Directions:
One line in the listing below contains "Given: Click the bar chart icon beside 数据统计". Repeat that line and each line after it exactly, ending with the last one.
Start of Block
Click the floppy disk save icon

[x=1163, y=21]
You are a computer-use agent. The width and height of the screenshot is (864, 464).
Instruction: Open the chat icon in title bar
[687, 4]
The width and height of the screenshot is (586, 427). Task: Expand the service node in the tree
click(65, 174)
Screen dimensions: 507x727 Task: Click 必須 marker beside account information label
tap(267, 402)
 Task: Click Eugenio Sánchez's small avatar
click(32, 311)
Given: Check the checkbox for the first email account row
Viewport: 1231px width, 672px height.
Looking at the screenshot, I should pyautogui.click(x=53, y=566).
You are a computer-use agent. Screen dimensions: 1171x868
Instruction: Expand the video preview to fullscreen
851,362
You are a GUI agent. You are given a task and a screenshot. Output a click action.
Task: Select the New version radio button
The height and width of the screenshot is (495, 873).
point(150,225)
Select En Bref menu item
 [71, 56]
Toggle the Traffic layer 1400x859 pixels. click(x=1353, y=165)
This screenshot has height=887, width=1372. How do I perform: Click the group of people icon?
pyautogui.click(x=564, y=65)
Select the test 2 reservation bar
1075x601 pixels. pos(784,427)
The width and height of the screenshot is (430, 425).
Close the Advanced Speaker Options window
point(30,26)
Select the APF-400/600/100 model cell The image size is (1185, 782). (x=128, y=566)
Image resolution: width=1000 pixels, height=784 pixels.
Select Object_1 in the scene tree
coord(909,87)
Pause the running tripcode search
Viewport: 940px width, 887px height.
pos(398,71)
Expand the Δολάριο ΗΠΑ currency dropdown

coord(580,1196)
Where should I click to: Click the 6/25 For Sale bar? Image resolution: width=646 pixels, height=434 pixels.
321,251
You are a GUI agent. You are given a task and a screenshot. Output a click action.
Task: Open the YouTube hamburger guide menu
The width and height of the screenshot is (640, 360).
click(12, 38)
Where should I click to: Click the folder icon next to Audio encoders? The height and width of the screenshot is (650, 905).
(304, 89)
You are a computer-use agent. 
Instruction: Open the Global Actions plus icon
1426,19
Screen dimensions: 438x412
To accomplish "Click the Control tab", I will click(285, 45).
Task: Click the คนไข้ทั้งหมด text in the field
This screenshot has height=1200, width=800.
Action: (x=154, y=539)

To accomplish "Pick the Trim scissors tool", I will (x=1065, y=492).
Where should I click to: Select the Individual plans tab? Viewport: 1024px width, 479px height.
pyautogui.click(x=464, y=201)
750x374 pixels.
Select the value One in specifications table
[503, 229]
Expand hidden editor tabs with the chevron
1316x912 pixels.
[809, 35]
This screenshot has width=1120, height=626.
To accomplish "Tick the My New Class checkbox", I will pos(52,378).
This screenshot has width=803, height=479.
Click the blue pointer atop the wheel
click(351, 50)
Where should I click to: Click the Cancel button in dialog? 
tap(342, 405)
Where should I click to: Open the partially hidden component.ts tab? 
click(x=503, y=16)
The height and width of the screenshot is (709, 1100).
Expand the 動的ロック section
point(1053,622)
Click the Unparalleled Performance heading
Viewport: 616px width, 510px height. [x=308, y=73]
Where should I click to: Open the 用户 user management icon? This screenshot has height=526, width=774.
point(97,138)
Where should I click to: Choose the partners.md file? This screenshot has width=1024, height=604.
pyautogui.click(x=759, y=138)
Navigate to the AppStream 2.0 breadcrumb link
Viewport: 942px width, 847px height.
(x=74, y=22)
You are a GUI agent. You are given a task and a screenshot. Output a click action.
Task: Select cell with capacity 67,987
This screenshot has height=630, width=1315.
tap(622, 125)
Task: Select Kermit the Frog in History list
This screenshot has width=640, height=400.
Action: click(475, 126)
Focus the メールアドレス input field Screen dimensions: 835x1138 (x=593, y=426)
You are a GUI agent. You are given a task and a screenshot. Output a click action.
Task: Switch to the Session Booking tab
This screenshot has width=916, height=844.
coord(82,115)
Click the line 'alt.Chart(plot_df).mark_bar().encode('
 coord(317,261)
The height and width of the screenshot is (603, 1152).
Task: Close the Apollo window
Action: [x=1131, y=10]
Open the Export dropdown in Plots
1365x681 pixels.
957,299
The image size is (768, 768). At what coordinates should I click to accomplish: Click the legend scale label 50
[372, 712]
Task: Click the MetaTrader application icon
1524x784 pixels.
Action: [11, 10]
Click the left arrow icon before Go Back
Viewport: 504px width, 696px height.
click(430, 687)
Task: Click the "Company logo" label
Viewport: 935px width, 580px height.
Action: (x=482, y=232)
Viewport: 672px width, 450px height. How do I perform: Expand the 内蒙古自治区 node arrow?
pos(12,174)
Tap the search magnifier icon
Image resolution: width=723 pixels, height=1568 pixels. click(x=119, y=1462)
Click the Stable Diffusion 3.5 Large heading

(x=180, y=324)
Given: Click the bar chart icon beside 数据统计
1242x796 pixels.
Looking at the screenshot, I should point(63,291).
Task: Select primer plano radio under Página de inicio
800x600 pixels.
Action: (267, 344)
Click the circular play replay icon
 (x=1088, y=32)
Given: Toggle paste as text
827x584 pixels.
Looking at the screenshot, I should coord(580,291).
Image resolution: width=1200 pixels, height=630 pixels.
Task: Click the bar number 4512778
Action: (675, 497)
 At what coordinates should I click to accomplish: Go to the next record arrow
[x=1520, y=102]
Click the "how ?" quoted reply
End of Block
Answer section:
Given: Click the bar chart icon beside 数据统计
1242x796 pixels.
Looking at the screenshot, I should point(63,291).
Task: Select primer plano radio under Página de inicio
800x600 pixels.
Action: (267, 344)
Click the circular play replay icon
 (x=1088, y=32)
Given: Toggle paste as text
827x584 pixels.
Looking at the screenshot, I should coord(580,291).
Image resolution: width=1200 pixels, height=630 pixels.
Task: Click the bar number 4512778
Action: (675, 497)
 At what coordinates should I click to accomplish: Go to the next record arrow
[x=1520, y=102]
Click the "how ?" quoted reply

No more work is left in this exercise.